Le PDG du groupe Casino, Jean-Charles Naouri, a livré son analyse de la situation macro-économique mondiale à l’occasion d’une interview aux Echos parue en janvier dernier. Selon lui, le Quantitative Easing (QE, ou achats d’actifs par les banques centrales) a permis de sauver l’économie mondiale lors de la crise sanitaire. Le patron du groupe de distribution stéphanois se veut résolument optimiste sur les perspectives économiques à moyen et long-terme, notamment boostées par l’innovation.
Les banques centrales, en premier lieu la FED américaine, « ont joué le rôle que l’on pouvait attendre » en étant « pragmatiques et déterminées » pour faire face aux disruptions causées à partir du printemps 2020 par la pandémie de Covid-19. Si la FED est traditionnellement « pro-business » et qu’elle « ne s’embarrasse pas de dogmes », la Banque Centrale Européenne (BCE), parfois taxée de dogmatisme anti-inflation, « s’est inspirée » de l’approche américaine, s’est réjoui Jean-Claude Naouri.
Des stratégies de rachats massifs d’actifs par les banques centrales, appelées Quantative Easing, qui sont, selon le patron du groupe Casino, « la principale cause de l’euphorie sur les marchés et dans l’économie ». « Lorsque l’on injecte plus de 10.000 milliards de dollars dans l’économie au nom du Quantitative Easing (QE), on ne peut pas être surpris que cela ait un impact majeur sur l’économie, les marchés, l’inflation et l’emploi », a-t-il poursuivi.

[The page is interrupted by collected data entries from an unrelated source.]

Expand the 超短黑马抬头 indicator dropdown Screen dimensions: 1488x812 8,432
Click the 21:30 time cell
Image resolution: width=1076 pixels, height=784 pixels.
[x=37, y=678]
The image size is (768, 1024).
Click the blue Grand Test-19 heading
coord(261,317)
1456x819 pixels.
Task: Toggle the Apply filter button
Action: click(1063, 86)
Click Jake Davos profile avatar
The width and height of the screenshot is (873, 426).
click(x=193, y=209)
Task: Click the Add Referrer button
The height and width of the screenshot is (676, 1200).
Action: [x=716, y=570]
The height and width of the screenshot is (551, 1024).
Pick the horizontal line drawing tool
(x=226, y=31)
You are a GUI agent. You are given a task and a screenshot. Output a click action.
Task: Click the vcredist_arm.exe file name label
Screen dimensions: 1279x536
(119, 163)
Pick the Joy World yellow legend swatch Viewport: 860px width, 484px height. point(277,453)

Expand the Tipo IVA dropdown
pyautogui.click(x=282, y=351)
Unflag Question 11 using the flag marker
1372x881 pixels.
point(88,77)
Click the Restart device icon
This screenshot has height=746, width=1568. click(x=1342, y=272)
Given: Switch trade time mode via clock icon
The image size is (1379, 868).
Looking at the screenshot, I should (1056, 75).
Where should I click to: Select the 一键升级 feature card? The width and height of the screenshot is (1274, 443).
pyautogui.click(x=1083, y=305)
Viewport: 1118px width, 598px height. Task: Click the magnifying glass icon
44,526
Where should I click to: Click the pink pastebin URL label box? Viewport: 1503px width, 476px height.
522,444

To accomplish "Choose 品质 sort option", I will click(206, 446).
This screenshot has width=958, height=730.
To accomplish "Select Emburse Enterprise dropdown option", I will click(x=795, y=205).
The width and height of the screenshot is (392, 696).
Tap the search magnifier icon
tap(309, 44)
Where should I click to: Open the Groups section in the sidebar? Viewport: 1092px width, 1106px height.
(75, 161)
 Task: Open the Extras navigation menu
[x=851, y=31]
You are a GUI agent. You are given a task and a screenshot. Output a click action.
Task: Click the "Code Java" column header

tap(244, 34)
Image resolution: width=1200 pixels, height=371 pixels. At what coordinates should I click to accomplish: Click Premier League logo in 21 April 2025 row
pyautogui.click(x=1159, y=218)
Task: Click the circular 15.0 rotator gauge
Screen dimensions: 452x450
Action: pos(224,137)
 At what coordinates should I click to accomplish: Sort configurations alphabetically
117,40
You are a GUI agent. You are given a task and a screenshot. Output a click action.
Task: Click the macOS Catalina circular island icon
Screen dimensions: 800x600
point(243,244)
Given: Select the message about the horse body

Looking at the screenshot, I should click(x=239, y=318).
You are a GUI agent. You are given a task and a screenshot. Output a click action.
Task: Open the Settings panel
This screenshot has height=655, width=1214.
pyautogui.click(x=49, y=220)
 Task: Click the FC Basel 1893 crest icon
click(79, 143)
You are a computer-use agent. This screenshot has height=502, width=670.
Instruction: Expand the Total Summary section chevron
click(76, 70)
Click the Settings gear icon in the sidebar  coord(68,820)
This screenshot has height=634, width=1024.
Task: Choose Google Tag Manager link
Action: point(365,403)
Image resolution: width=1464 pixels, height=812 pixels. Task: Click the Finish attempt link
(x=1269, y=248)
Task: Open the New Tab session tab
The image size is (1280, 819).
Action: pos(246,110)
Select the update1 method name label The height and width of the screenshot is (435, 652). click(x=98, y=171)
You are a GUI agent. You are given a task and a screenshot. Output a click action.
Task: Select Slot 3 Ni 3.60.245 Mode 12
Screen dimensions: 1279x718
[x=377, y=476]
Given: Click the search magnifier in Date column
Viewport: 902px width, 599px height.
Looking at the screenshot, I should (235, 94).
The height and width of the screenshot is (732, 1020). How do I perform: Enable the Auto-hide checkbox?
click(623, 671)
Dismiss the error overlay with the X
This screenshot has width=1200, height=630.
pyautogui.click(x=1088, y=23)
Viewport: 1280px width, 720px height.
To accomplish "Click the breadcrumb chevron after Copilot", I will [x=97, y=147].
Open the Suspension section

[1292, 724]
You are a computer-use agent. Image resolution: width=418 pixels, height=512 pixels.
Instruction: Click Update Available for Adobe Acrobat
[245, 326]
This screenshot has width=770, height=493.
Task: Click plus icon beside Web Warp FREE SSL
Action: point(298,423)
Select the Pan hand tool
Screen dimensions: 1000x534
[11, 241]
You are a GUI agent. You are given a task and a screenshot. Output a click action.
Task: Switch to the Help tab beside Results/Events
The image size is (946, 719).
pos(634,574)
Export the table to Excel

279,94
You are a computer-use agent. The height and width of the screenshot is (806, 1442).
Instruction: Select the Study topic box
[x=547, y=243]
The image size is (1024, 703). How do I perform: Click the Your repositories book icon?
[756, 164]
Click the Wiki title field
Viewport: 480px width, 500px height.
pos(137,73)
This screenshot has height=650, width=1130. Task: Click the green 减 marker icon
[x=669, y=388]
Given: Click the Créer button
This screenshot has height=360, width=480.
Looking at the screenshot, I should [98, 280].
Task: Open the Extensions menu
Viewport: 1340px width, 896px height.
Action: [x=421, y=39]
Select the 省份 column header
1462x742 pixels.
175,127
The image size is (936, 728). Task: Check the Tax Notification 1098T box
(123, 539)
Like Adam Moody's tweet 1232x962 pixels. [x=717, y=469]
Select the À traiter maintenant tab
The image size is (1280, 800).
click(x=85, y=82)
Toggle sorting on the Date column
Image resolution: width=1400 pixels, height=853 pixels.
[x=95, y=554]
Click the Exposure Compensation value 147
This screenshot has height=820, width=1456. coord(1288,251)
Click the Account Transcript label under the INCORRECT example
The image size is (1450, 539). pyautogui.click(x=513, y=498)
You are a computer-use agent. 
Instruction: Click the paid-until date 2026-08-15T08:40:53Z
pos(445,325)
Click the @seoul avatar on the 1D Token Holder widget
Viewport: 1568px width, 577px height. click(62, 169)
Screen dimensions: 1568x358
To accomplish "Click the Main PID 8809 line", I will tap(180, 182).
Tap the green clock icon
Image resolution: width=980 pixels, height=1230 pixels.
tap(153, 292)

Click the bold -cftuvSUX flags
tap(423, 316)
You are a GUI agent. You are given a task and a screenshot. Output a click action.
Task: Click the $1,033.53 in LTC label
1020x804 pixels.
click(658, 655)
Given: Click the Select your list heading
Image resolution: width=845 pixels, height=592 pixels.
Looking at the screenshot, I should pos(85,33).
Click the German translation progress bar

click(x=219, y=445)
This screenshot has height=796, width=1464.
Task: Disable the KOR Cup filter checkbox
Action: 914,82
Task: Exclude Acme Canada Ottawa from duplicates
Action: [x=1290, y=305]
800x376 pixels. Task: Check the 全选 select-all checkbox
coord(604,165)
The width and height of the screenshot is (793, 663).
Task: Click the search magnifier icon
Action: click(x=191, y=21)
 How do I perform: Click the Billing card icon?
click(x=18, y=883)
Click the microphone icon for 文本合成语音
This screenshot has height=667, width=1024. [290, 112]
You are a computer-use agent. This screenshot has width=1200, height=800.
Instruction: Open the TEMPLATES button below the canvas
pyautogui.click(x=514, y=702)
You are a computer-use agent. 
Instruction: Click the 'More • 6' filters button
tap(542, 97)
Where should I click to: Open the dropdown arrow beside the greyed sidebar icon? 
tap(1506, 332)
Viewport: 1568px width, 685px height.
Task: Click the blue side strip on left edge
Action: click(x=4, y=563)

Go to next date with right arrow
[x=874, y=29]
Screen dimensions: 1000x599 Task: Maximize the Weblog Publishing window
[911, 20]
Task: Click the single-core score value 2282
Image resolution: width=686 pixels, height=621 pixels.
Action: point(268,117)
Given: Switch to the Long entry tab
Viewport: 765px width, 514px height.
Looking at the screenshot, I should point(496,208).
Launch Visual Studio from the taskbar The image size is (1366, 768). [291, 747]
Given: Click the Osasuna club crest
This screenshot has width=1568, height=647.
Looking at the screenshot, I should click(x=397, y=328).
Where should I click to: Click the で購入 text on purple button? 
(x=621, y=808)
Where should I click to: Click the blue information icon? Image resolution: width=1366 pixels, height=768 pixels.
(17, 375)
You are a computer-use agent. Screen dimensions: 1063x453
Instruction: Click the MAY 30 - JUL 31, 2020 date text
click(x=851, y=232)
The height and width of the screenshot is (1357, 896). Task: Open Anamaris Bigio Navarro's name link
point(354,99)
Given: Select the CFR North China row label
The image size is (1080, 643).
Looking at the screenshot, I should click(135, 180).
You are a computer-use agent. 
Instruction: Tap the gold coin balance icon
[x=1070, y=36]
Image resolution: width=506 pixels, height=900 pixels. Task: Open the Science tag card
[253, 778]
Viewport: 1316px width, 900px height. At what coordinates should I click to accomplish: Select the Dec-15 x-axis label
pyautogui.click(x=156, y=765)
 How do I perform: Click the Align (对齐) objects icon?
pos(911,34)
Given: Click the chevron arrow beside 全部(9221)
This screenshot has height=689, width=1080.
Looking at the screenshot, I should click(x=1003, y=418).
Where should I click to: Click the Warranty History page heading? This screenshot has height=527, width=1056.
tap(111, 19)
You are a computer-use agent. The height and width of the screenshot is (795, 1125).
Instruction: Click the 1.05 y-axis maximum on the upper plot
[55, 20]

Les injections massives de liquidités par les banques centrales ont toutefois fait ressurgir ces derniers mois le spectre de l’inflation. Une menace limitée et conjoncturelle selon Jean-Charles Naouri, pour qui il ne s’agit en aucun cas de « l’inflation traditionnelle qui résulte d’un déséquilibre entre la production et la demande, lié à l’insuffisance des facteurs de production ». Le recours au QE aurait poussé les consommateurs à surconsommer à l’échelle globale, déséquilibrant provisoirement les marchés dans le sens de la demande en même temps que le Covid a provoqué des « fermetures d’usines et une disruption de la chaîne logistique ».
« Ce phénomène est ponctuel. Les déséquilibres qui provoquent l’inflation aujourd’hui ne sont pas inscrits dans la durée. Ils ne correspondent pas à une insuffisance structurelle des facteurs de production », a ajouté Jean-Charles Naouri, pour qui la production va progressivement retrouver son niveau normal et limiter sur le moyen-terme les dérapages inflationnistes que l’on observe actuellement.
Selon lui, la crise sanitaire a même permis d’accélérer des processus d’innovation, grâce à la révolution numérique, ce « qui va même avoir un impact positif sur les facteurs de production ». L’innovation et son accélération, y compris sur des métiers traditionnels que l’on ne pensait pas forcément pouvoir être impacés, représentent même pour Jean-Charles Naouri « la principale opportunité » de croissance et de développement.
« La vraie rupture c’est que nous n’avons pas affaire à des innovations gadgets mais à des innovations qui produisent de l’efficience. L’exemple de la livraison à domicile est parlant. Ce service existe depuis toujours mais n’était structurellement pas rentable en raison des coûts de préparation de la commande », a précisé le PDG de Casino, pour qui les entrepôts automatisés ont permis de faire passer les coûts de 10-15% à quelques pourcents, « créant ainsi un canal nouveau de distribution, la nouvelle offre créant progressivement une nouvelle demande ».
Et Jean-Charles Naouri de conclure en se réjouissant d’assister, « sur l’alimentaire », « avec 20 ans d’écart à ce qui s’est passé en non alimentaire avec l’amélioration massive de l’efficience en entrepôt permettant ainsi de créer un canal de consommation nouveau ».